The changes come after Chief Executive John Chambers conceded in
a memo last week that the company had suffered a lapse in
operational execution, and had confused customers and disappointed
investors. A few days later, Chambers warned that the company would
have to cut back on several areas, making "tough decisions" on
where to shut off spending to preserve profitability.
Cisco's consumer ambitions were seen as the most likely target
as the company looks to redouble its efforts in its core networking
equipment business. The company spent heavily to build a consumer
brand, hiring celebrities such as Ellen Page to star in its
commercials and paying for product placement in high-profile shows
such as "24." Yet the products yielded slower growth and were less
profitable, and often confused Wall Street on how they fit into
Cisco's portfolio.
"The consumer business has been a drag," said Catherine
Trebnick, an analyst at Avian Securities. "It hasn't panned out the
way they thought it would."
The Flip video camera business, in particular, was seen as an
anomaly. The camera was a product of Cisco's acquisition of Pure
Digital Technologies Inc., which it purchased for $590 million two
years ago. While it played along with Cisco's strategy of pushing
more video through the network, it had virtually no other
connection to the company's other products.
Yet Cisco and pitchman Chambers were quick to talk up the
camera. Chambers shot videos on the device, and constantly brought
it out during television interviews. Cisco aired a number of
commercials featuring random family moments or trick camera shots
promoting the product. It also tapped P. Diddy to design a custom
Flip camera that was sold in December.
Despite Chambers' large aspirations for Flip, the business
failed to make a major dent with consumers, as people could choose
to go with alternatives or simply use their smartphones to shoot
high-definition video.
The first red flags appeared after the holiday season, when
Cisco warned that the consumer products business failed to grow as
quickly as it had first expected. Consumer spending for other
products, however, was relatively strong, Trebnick said.
In February, Cisco said sales of consumer products fell 15% and
weighed on companywide gross margin in its fiscal second quarter.
Companywide, profit fell 18% as margins slid for the fourth
consecutive quarter
A day later, it announced that the head of its consumer-products
business, Jonathan Kaplan, would leave the company to pursue "other
career opportunities." He came to the company in 2009 when it
purchased Pure Digital, where he served as chief executive.

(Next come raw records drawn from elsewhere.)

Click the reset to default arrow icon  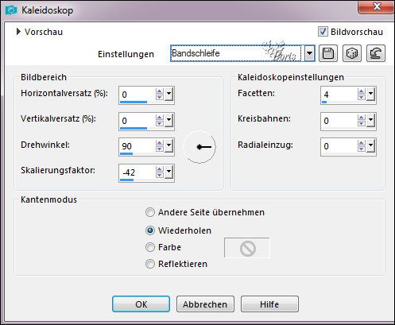pos(375,53)
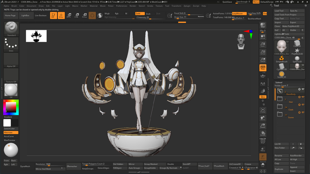This screenshot has width=310, height=174.
Task: Toggle Persp perspective view
Action: [x=263, y=68]
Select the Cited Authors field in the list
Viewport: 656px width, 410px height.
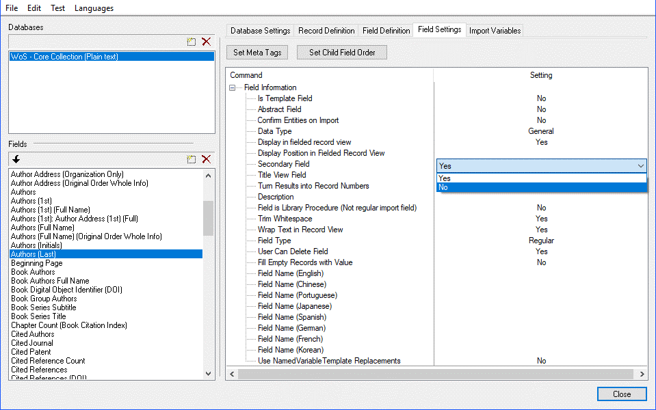tap(32, 334)
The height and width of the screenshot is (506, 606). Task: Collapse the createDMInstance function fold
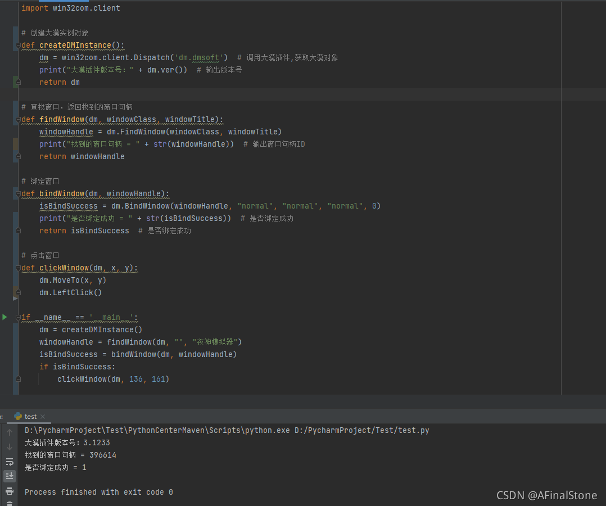pyautogui.click(x=18, y=46)
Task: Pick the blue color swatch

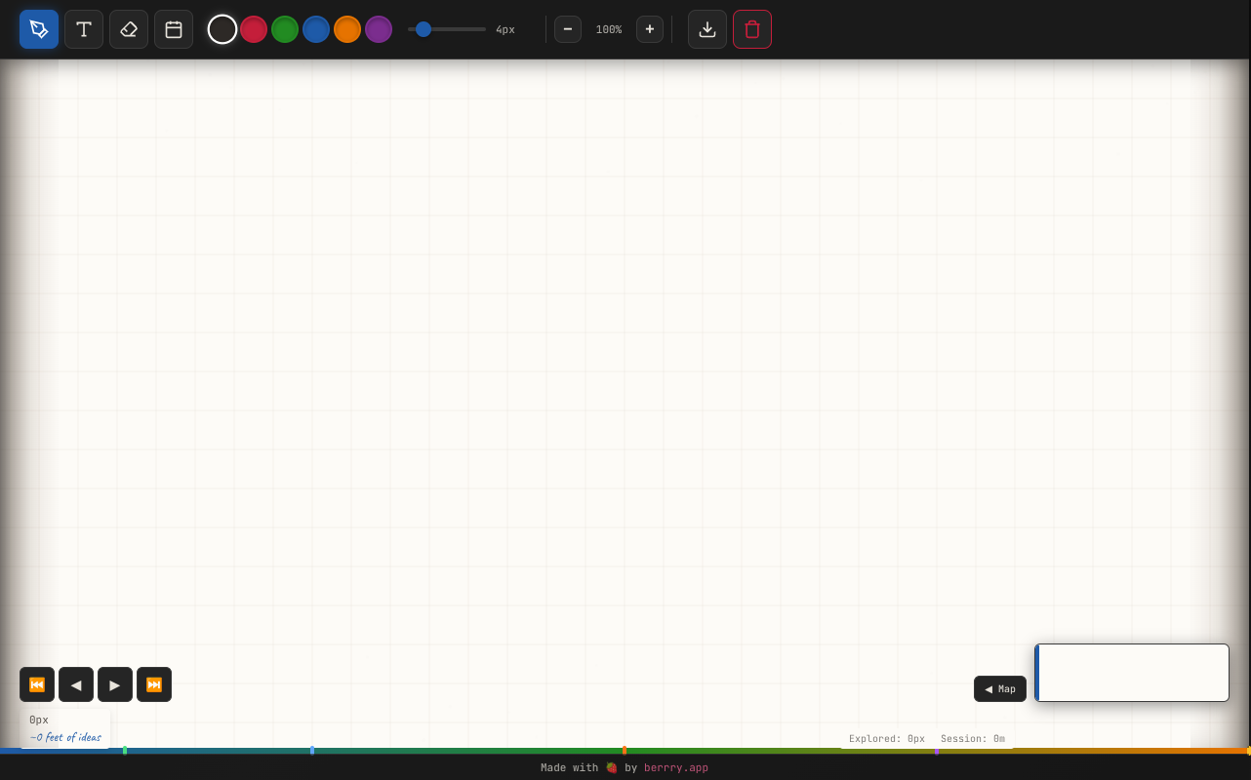Action: (316, 29)
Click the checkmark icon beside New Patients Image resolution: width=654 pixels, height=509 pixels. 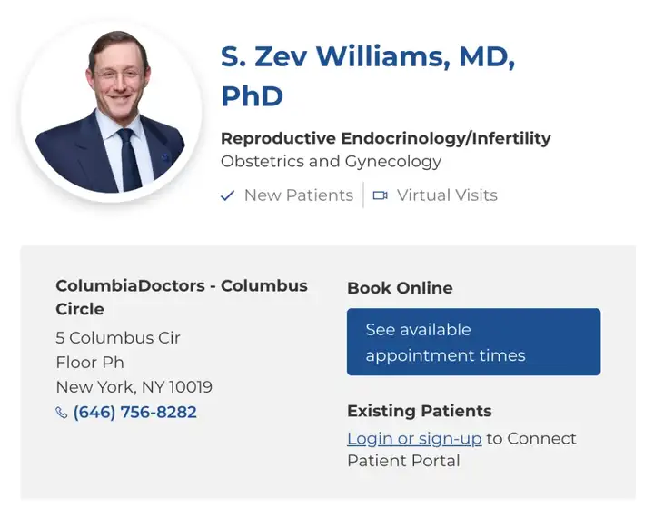pyautogui.click(x=228, y=195)
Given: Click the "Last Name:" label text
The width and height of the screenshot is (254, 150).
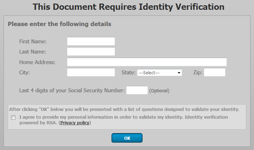Looking at the screenshot, I should pyautogui.click(x=33, y=52).
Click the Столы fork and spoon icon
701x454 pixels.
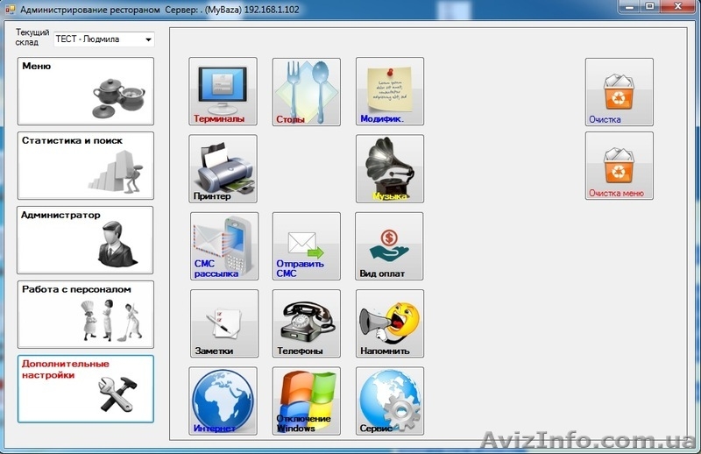(306, 91)
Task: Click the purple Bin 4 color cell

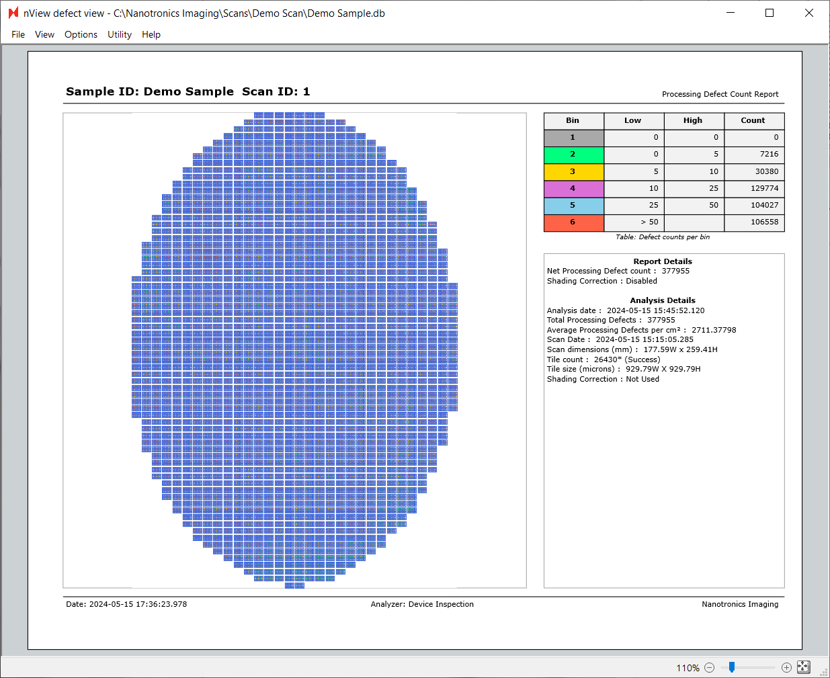Action: pyautogui.click(x=573, y=189)
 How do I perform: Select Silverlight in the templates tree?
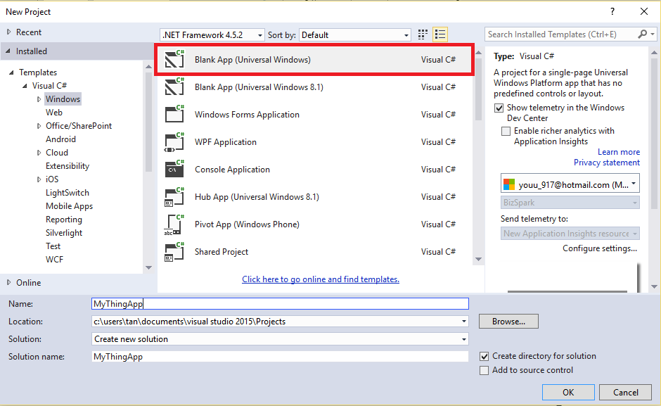(64, 233)
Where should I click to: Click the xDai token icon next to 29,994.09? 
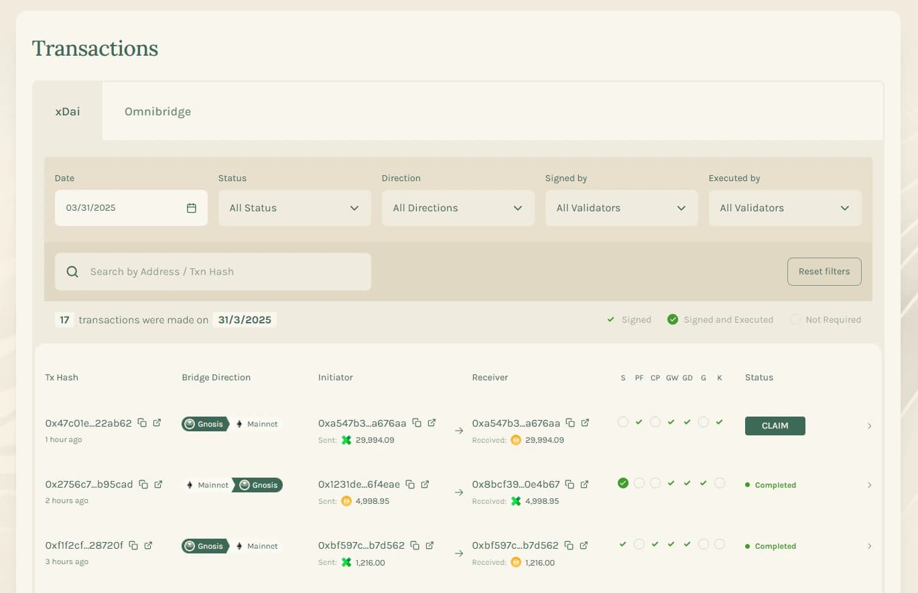click(346, 440)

Cisco is also folding its ill-received umi, which was positioned
as a high-end video conferencing product for consumers, into its
business telepresence line.
Likewise, other businesses not cut will be integrated into other
existing segments.
While Cisco spread its attention in as many 30 different
directions, smaller and more nimble rivals took advantage and began
taking market share. Companies such as Juniper Networks Inc.
(JNPR), Riverbed Technology Inc. (RVBD) and Aruba Networks Inc.
(ARUN) all reported strong results relative to Cisco.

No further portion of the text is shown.